Le Président Tunisien, Beji Caïd Essebsi, va bien mieux, et le prouve avec humour. Après avoir été transféré d’urgence à l’hôpital militaire, le jour même ou trois attentats étaient commis en Tunisie, il en sortait quatre jours plus tard en lançant cette phrase pleine d’humour : « Excusez-moi de ne pas être mort ».
L’annonce de sa mort était en effet sur toutes les lèvres, secret mal gardé se propageant à la vitesse de la panique. La disparition du Président, lié aux retours des attentats, aurait lancé la Tunisie, déjà fragile, dans le chaos, alors que l’on s’interrogeait sur un possible report des élections. Ce n’est qu’à son retour de l’hôpital que le Président a pu signer le décret convoquant le corps électoral, trois mois avant, de justesse. C’est désormais une certitude : Les élections législatives auront lieu le 6 octobre, les élections présidentielles le 17 novembre. Rien ne devrait empêcher ce grand rendez-vous.
7 millions d’électeurs sont inscrits sur les listes électorales. 1.5 millions sont de nouveaux inscrits, dont 54% de femmes. Les jeunes (18/35 ans représentent désormais 63% du corps électoral. Ce sont eux qui décideront.
Mais rien n’est simple. Actuellement en tête des sondages, le publicitaire Nabil Karoui, propriétaire d’une chaine de télévision, qui avait participé à la campagne de Beji Caïd Essebsi, fait face à plusieurs obstacles.
L’un est une inculpation pour blanchiment et fraude fiscale, avec gel de ses avoirs et interdiction de voyager. Une décision judiciaire qui fait suite à une plainte de 2017 mais intervient juste après la création de son parti « Au cœur de la Tunisie ».
L’autre est un amendement à la loi électorale qui interdit la candidature de personnes qui ont bénéficié de moyens de propagande, de donations venant de l’étranger ou octroyé des dons aux Tunisiens par le biais d’associations caritatives, ce qui le vise directement.
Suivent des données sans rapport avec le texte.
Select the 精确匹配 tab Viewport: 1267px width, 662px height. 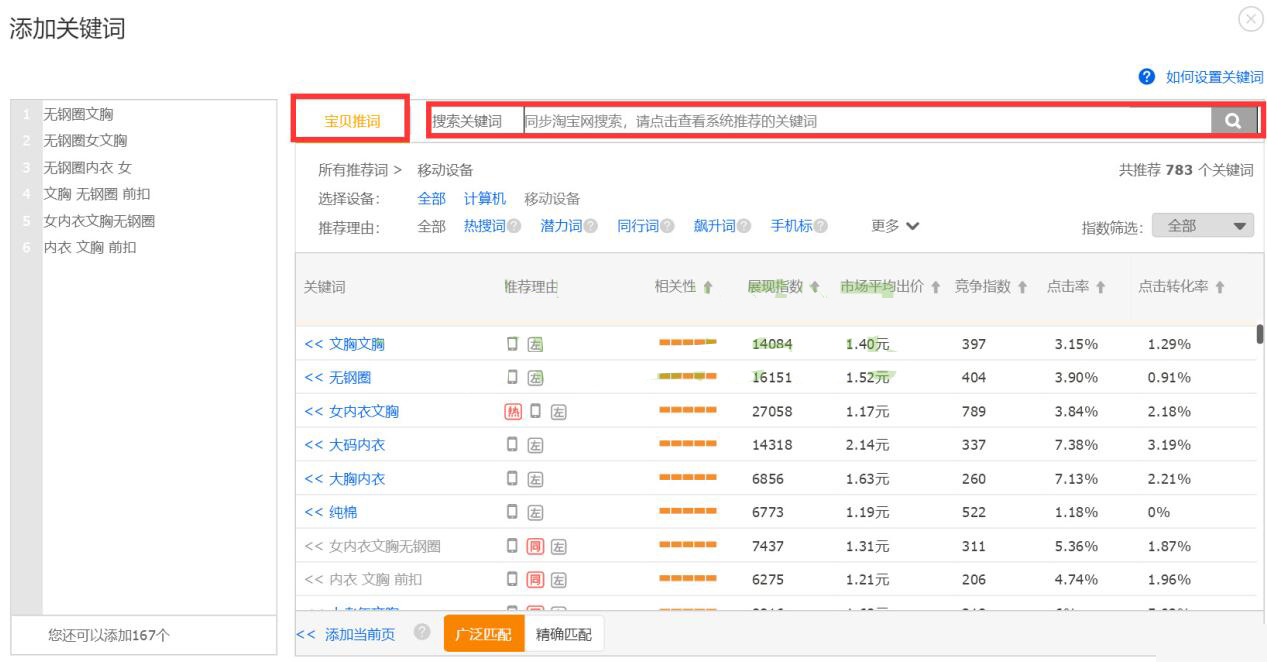[563, 634]
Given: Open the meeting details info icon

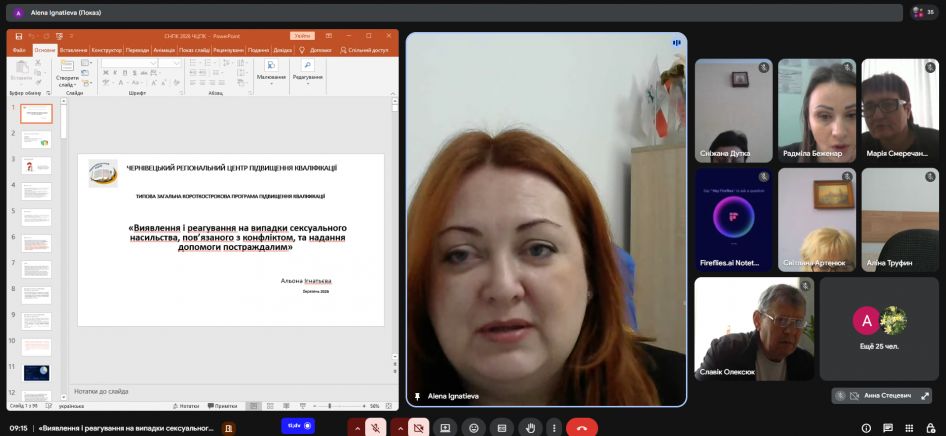Looking at the screenshot, I should coord(866,428).
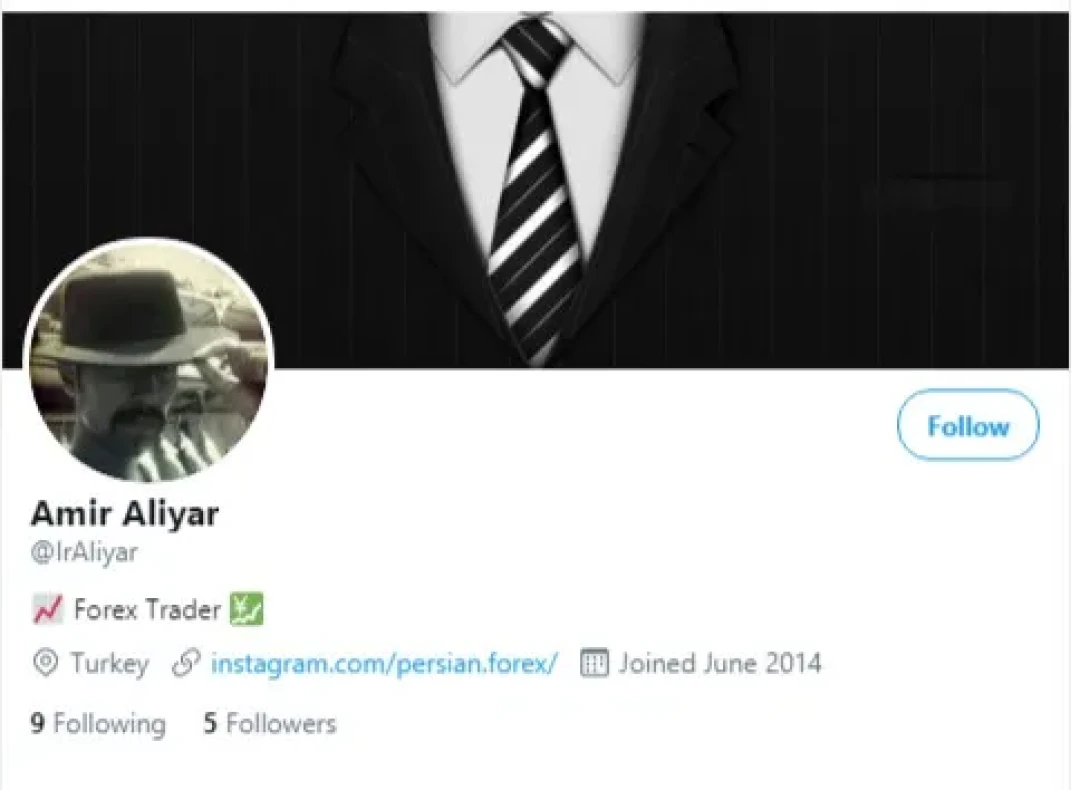Click the Forex Trader bio text
Image resolution: width=1080 pixels, height=790 pixels.
point(147,610)

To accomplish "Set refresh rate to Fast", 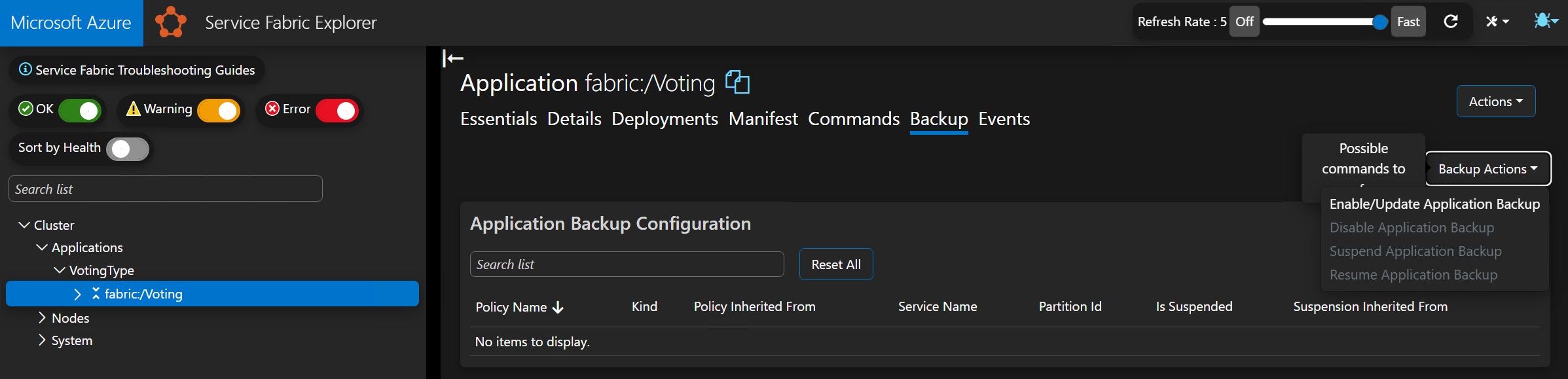I will tap(1408, 22).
Cet amendement vise également Abir Moussi, une avocate qui dénonce le parti religieux, et se revendique clairement de l’héritage de Ben Ali. Elle est créditée de la troisième place dans les sondages. Ces amendements ne sont pas encore entrés en vigueur, mais ils pourraient l’être très vite.
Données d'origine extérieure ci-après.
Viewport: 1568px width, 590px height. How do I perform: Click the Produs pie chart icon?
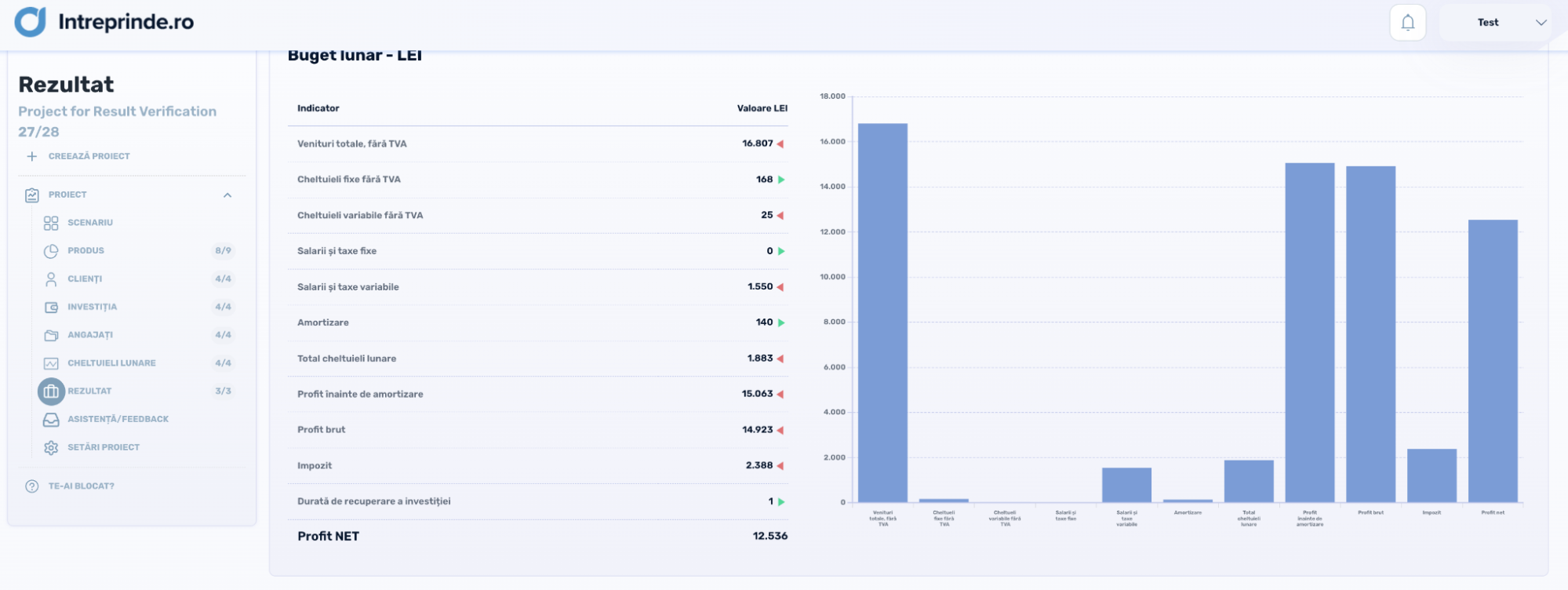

En Tunisie comme ailleurs, les sondages sont peu fiables, surtout si loin de l’élection. Mais visiblement ils inquiètent. Le dernier sondage publié donnait Nabil Karoui à 23%, à égalité avec l’universitaire Kaïs Said, considéré plutôt proche des religieux,-même si ceux-ci n’ont encore décidé de soutenir personne- et Abir Moussi à 13%.
Pour les élections législatives, « Au cœur de la Tunisie » obtiendrait 29%, Ennahdha (islamistes) seulement 16%, le parti destourien libre (Abir Moussi) 11%, celui du Premier ministre actuel (Tahya Tunes) 8% et celui du Président (Nidaa Tounes) 5%. Tout cela est très incertain et fluctuant. Le Premier ministre Youssef Chahed, que l’on voyait il y a quelques mois comme favori ne pointerait plus qu’en quatrième position. C’est pourquoi il est accusé par Nabil Karoui d’être à la manœuvre. Possible. Mais pas certain.
Youssef Chahed, qui a formé son propre parti et quitté celui du Président, vient d’interdire le port du Niqab dans les bâtiments publics après les attentats. Un geste qui a contrarié ses alliés d’Ennahdha. Ceux-ci envisageraient de quitter la coalition et de demander sa démission. Par qui Youssef Chahed serait-il alors soutenu ?
La confusion préélectorale est donc majeure. Personne ne sait si Nabil Karoui et Amir Moussi pourront être candidat, ni si Ennahdha soutiendra quelqu’un, ni si Youssef Chahed restera Premier ministre.
Il est surtout vraisemblable que d’autres candidats apparaissent. Une nouvelle coalition pourrait voir le jour, comme celle de Beji Caïd Essebsi en son temps : rassembler les anciens destouriens de Ben Ali, les démocrates et les modernistes autour d’un programme économique et social tourné vers les jeunes et l’emploi.
La situation économique et sociale est plus que difficile. Les événements en Lybie et en Algérie la fragilisent. Mais ils confortent aussi cette démocratie incertaine, car elle évite jusqu’à présent violence et conflits.
En tout cas, comme Beji Caïd Essebsi, la démocratie tunisienne est toujours vivante. Imparfaite, fragile, mais vivante.